### Texte du document
_ _ _

Voici la liste des membres de leur commission, dont le but réel
n’était pas de réfléchir sur l’avenir des relations franco-haïtiennes, mais
de renverser ce petit nègre effronté qui avait osé rappeler à la France
qu’elle avait une dette de 21 milliards de dollars à l’égard de son ancienne
colonie, sans parler des réparations pour 150 années d’esclavage, suivies
d’un début de génocide. Marcel Dorigny, professeur à Paris VIII — pour la
caution historique et communiste — Yvon Chotard, ex adjoint au maire de
Nantes depuis rallié à l’UMP — pour la caution socialiste — le dominicain
Serge Danroc — pour bénir l’opération — Serge Robert, président de la banque
des Antilles françaises, l’indispensable financier, proche évidemment des
Békés, sans oublier Jacky Dahomay, l’oncle Tom de cette fine équipe, le
protégé de la conseillère Blandine Kriegel, ex-prof de philo mao au lycée
Buffon, devenue avec l’âge grande prêtresse de la chiraquie. Plus
insignifiants : Myriam Cottias, Florence Alexis, Gérard Barthélémy, François
Blancpain. Ajoutons l’ambassadeur Philippe Selz et François Marchand, du
quai d’Orsay, qui, eux, exécutaient les ordres sans états d’âmes et avaient
au moins le mérite d’être des professionnels.
J’allais oublier Christophe
Wargny, qui a fait sa carrière à la faveur de ses reniements. L’auteur de
Haïti n’existe pas (tout un programme !) ne faisait pas partie de la
commission, mais il s’est toujours montré prêt à accourir devant les micros,
et zélé, quand on le sifflait, pour venir mordre la main qui l’avait nourri.
Et aussi Charles Najman, journaliste autoproclamé « cinéaste » et
spécialiste d’Haïti qui, en toute objectivité, a réalisé Le temps des
chimères, du nom méprisant donné aux partisans d’Aristide.

_ _ _

### Matériel fourni
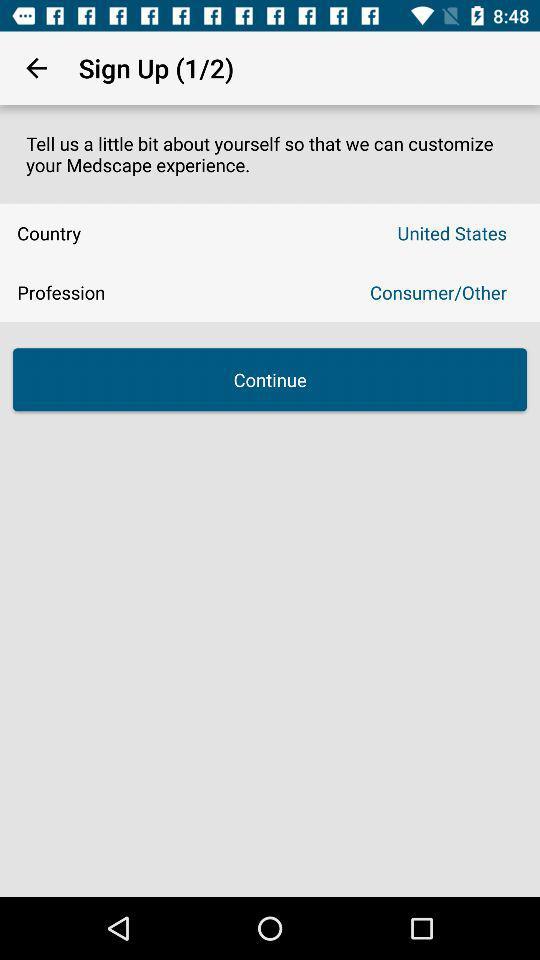  I want to click on item next to the sign up 1 app, so click(36, 68).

_ _ _

### Consigne
Poursuivez le texte sur la commission consacrée aux relations franco-haïtiennes à partir de sa dernière phrase.

### Résultat obtenu
C’est dans ce
vivier de macoutes français qu’on choisira probablement ceux qui, au pays
des droits de l’homme, auront le droit de parler d’Aristide ces jours
prochains et seront présentés par la presse aux ordres comme des
spécialistes incontournables de la négritude. Comme d’habitude, sans la
moindre preuve, ils accuseront Aristide d’avoir été un dictateur, un
trafiquant de drogue et de s’en être mis plein les poches. Ils s’apitoieront
sur la « malédiction » qui frappe Haïti. Malédiction dont le retour du
président ne sera pour eux, évidemment, après le tremblement de terre et le
choléra, qu’un nouvel épisode. Ils demanderont une fois de plus la mise sous
tutelle de l’ « homme blanc » de cette « pupille de l’humanité ».
Pour tous
ces gens, le retour d’Aristide, c’est certain, n’est pas une bonne nouvelle.
On serait tenté d’en sourire si la répression qui s’est abattue sur Haïti
après l’enlèvement de Jean-Bertrand Aristide n’avait fait plus de dix mille
morts. On lit aujourd’hui qu’Aristide serait encore « très populaire »
auprès des Haïtiens les plus pauvres. C’est vrai que ceux-là ne votent pas
et qu’une certaine France aimerait bien, comme en 1802 (après avoir adopté
les orphelins…) les jeter aux chiens. Mais ils constituent quand même 99 %
de la population.
[1] Voir : « La CIA déstabilise Haïti », « Coup d’État en Haïti » et « Paris relâche le président haïtien », par Thierry Meyssan ; « Jean-Bertrand Aristide, un an après », par Claude Ribbe ; « Haïti : ce que ne montrent pas les grands médias », par Ernesto Carmona, Réseau Voltaire, 14 janvier, 1 et 16 mars 2004, 22 février 2005, 7 mars 2005.
[2] « Régis Debray en Bolivie et en Haïti », par Claude Ribbe, Réseau Voltaire, 11 février 2010.